En navidades Elsa tuvo que ser hospitalizada por problemas cardíacos y renales. Pero ella no quería quedarse ingresada, así que insistió en que la llevaran a casa. Y así fue, pero la urgieron a que estuviera completamente inmóvil. Allí, con un ojo totalmente cerrado y una mano temblando de forma incontrolada, escribió a su gran amiga Antonina Vallentin que Albert estaba muy preocupado por su enfermedad y no hacía más que pasear de un lado a otro de la casa como alma en pena. “Nunca pensé que me quisiera tanto. Eso me reconforta”, terminaba su carta. Toda una confesión habida cuenta de las numerosas infidelidades de su marido -los biógrafos le atribuyen una decena de amantes- que comenzaron poco después de su matrimonio, cuando Einstein se enamoró de la sobrina de un amigo y la contrató como secretaria para poder mantener el idilio. Elsa lo permitió, limitando los encuentros entre los amantes un par de veces a la semana con la promesa de que mantendrían un perfil bajo. No es de extrañar que el periodista científico Dennis Overbye, autor del libro Einstein in love, escribiera: “Si Einstein estuviera vivo me encantaría invitarle a una cerveza, aunque no tengo claro si le presentaría a mi hermana".

Claro que esa era la percepción de Elsa. Einstein nunca dejó de trabajar. Peter Bergamnn, uno de sus colaboradores, contó que mientras Elsa se estaba muriendo en la habitación de al lado, llorando tan angustiosamente que alteraba sus nervios, su marido seguía ensimismado en su trabajo. En opinión de Bergmann eso no demostraba su poder de concentración sino su deseo de escapar de esa situación: “De lo contrario, se habría sentido abrumado”.

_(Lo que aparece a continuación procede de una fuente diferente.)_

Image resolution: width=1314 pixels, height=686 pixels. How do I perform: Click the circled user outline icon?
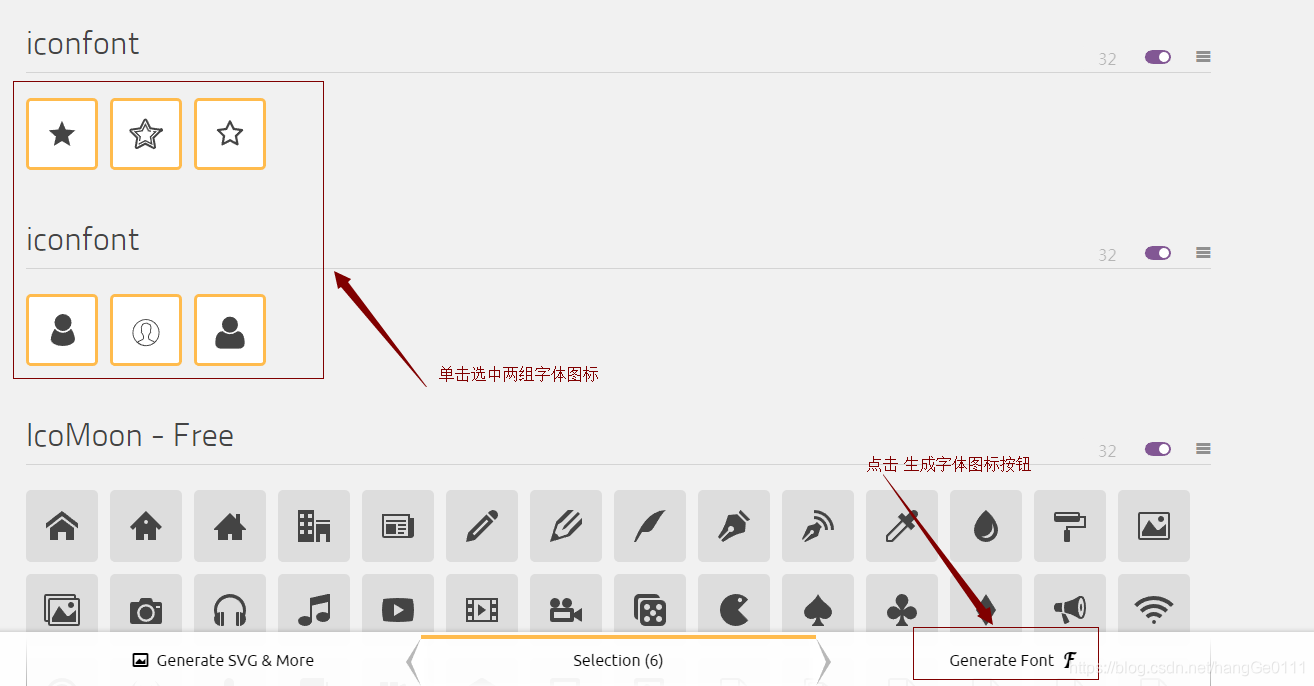[x=146, y=330]
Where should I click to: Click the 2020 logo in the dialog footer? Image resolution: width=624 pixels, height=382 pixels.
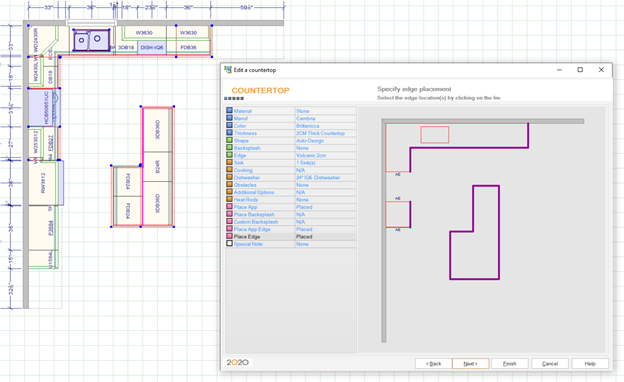pos(238,362)
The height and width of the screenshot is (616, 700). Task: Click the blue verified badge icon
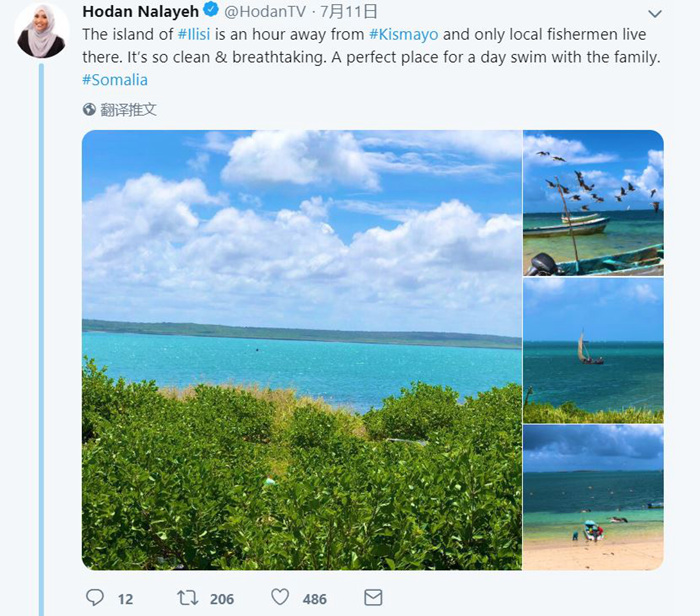pos(211,12)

Elsa murió el 20 de diciembre de 1936. Einstein no quiso guardar los acostumbrados siete días de luto. Con tranquilidad expresó su deseo: “enterradla”. A los pocos días regresó a su despacho en el Instituto y se dispuso a trabajar como si nada hubiese pasado. Dos semanas después de la muerte de Elsa escribió a su hijo Hans Albert: “Pero mientras pueda trabajar, ni debo ni me quejaré, porque el trabajo es lo único que da sustancia a la vida”.